[[ Recorded data, beginning ]]
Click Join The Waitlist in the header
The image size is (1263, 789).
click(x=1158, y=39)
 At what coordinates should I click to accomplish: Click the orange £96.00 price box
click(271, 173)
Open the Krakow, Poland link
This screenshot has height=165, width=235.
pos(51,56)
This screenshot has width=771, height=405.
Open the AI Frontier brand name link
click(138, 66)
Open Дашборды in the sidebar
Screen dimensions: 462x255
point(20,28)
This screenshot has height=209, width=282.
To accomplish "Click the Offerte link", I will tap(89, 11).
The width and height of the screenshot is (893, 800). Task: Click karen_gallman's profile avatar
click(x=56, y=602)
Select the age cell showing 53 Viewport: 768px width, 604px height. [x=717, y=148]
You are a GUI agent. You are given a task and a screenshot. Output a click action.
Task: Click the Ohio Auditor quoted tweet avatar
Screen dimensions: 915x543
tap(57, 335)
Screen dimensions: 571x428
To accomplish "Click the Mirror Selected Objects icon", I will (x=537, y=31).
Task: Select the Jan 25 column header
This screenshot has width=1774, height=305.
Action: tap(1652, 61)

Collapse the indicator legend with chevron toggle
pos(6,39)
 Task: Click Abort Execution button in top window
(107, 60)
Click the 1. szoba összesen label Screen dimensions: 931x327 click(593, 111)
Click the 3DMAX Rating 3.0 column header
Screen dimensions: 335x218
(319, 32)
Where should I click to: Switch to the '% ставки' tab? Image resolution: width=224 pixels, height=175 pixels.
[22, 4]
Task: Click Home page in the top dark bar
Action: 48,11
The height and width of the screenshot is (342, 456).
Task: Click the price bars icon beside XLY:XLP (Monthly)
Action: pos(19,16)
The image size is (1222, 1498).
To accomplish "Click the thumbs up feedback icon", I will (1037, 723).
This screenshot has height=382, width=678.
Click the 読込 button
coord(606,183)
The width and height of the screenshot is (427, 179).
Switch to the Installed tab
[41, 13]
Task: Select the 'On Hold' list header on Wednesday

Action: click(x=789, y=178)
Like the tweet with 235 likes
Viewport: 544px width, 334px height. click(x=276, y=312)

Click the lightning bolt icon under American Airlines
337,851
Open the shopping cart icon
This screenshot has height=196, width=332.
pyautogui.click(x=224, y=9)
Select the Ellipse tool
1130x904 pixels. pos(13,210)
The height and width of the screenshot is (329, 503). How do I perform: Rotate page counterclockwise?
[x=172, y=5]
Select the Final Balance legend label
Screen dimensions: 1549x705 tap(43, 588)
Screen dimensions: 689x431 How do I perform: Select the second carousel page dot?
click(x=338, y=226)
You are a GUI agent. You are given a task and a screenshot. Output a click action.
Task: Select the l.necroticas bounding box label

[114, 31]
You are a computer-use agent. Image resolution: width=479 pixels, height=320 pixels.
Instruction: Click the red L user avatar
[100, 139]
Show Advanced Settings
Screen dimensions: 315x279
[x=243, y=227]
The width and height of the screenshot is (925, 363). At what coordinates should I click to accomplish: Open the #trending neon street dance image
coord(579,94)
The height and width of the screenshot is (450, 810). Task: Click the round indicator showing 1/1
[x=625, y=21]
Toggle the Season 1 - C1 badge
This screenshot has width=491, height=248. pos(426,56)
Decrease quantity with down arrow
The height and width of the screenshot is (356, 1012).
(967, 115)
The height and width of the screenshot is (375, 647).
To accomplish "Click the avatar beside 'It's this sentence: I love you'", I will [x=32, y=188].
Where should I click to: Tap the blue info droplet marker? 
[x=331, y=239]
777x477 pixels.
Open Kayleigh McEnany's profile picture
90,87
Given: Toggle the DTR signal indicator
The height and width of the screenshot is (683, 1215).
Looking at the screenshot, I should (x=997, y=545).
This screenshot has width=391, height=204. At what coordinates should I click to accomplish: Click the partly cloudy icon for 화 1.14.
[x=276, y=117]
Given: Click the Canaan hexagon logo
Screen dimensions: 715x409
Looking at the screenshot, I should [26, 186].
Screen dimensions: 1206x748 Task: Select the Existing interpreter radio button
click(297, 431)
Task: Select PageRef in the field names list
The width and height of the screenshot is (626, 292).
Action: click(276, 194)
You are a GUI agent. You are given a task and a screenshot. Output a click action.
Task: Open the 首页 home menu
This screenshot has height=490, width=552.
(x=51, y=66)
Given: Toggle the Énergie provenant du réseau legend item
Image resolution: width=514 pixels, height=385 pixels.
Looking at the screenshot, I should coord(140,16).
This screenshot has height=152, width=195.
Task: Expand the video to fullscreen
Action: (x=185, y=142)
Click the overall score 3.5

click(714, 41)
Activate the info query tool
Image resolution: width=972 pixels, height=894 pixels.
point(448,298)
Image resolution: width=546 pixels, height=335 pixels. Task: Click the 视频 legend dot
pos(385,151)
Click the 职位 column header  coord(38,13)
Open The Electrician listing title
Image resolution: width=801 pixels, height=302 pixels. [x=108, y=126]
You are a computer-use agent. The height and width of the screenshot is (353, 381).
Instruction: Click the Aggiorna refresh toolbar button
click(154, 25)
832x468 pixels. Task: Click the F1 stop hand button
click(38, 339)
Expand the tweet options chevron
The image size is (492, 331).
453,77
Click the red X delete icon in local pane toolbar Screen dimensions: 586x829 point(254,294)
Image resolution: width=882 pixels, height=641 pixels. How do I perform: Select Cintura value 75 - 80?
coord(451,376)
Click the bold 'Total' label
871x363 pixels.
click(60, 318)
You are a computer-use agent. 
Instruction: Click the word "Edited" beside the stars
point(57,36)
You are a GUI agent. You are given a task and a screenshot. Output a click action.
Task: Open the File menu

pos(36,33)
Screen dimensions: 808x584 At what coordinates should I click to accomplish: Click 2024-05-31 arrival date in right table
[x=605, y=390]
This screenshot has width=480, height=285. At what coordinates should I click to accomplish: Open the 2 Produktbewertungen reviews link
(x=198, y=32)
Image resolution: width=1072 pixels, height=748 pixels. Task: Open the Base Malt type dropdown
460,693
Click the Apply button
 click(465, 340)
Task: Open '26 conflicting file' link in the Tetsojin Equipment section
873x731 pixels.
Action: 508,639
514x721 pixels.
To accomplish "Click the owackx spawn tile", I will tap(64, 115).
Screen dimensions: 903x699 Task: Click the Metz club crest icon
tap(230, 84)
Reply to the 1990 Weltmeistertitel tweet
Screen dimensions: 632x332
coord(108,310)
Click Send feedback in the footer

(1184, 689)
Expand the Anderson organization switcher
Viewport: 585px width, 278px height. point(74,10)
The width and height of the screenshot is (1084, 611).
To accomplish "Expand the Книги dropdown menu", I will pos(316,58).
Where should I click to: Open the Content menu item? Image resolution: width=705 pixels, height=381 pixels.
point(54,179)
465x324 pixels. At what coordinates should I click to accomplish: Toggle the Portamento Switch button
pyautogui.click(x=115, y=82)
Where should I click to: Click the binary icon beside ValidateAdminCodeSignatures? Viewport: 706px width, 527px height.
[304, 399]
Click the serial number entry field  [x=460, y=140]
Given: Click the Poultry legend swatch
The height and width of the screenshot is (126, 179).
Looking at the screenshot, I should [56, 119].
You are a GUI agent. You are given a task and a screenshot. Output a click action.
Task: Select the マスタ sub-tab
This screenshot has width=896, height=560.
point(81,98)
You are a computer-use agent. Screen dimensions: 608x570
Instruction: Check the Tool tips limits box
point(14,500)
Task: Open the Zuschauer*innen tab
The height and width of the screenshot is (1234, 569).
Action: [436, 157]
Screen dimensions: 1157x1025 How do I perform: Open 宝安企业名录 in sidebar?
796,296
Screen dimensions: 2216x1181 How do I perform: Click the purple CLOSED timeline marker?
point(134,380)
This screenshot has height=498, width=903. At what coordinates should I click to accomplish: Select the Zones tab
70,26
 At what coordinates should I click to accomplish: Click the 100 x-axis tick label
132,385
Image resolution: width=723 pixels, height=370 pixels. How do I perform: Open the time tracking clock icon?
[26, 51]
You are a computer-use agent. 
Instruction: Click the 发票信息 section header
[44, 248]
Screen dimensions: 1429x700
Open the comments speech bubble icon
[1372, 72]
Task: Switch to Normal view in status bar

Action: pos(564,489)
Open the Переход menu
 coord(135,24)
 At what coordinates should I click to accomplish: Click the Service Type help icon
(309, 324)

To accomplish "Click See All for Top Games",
[[ Recorded data, end ]]
• Task prompt
Take the lines above from the one containing "orange £96.00 price box" to the one containing "The image size is (1222, 1498)." and retype them exactly, both ends included, with nothing added.

• Worked solution
 At what coordinates should I click to accomplish: Click the orange £96.00 price box
click(271, 173)
Open the Krakow, Poland link
This screenshot has height=165, width=235.
pos(51,56)
This screenshot has width=771, height=405.
Open the AI Frontier brand name link
click(138, 66)
Open Дашборды in the sidebar
Screen dimensions: 462x255
point(20,28)
This screenshot has height=209, width=282.
To accomplish "Click the Offerte link", I will tap(89, 11).
The width and height of the screenshot is (893, 800). Task: Click karen_gallman's profile avatar
click(x=56, y=602)
Select the age cell showing 53 Viewport: 768px width, 604px height. [x=717, y=148]
You are a GUI agent. You are given a task and a screenshot. Output a click action.
Task: Click the Ohio Auditor quoted tweet avatar
Screen dimensions: 915x543
tap(57, 335)
Screen dimensions: 571x428
To accomplish "Click the Mirror Selected Objects icon", I will (x=537, y=31).
Task: Select the Jan 25 column header
This screenshot has width=1774, height=305.
Action: tap(1652, 61)

Collapse the indicator legend with chevron toggle
pos(6,39)
 Task: Click Abort Execution button in top window
(107, 60)
Click the 1. szoba összesen label Screen dimensions: 931x327 click(593, 111)
Click the 3DMAX Rating 3.0 column header
Screen dimensions: 335x218
(319, 32)
Where should I click to: Switch to the '% ставки' tab? Image resolution: width=224 pixels, height=175 pixels.
[22, 4]
Task: Click Home page in the top dark bar
Action: 48,11
The height and width of the screenshot is (342, 456).
Task: Click the price bars icon beside XLY:XLP (Monthly)
Action: pos(19,16)
The image size is (1222, 1498).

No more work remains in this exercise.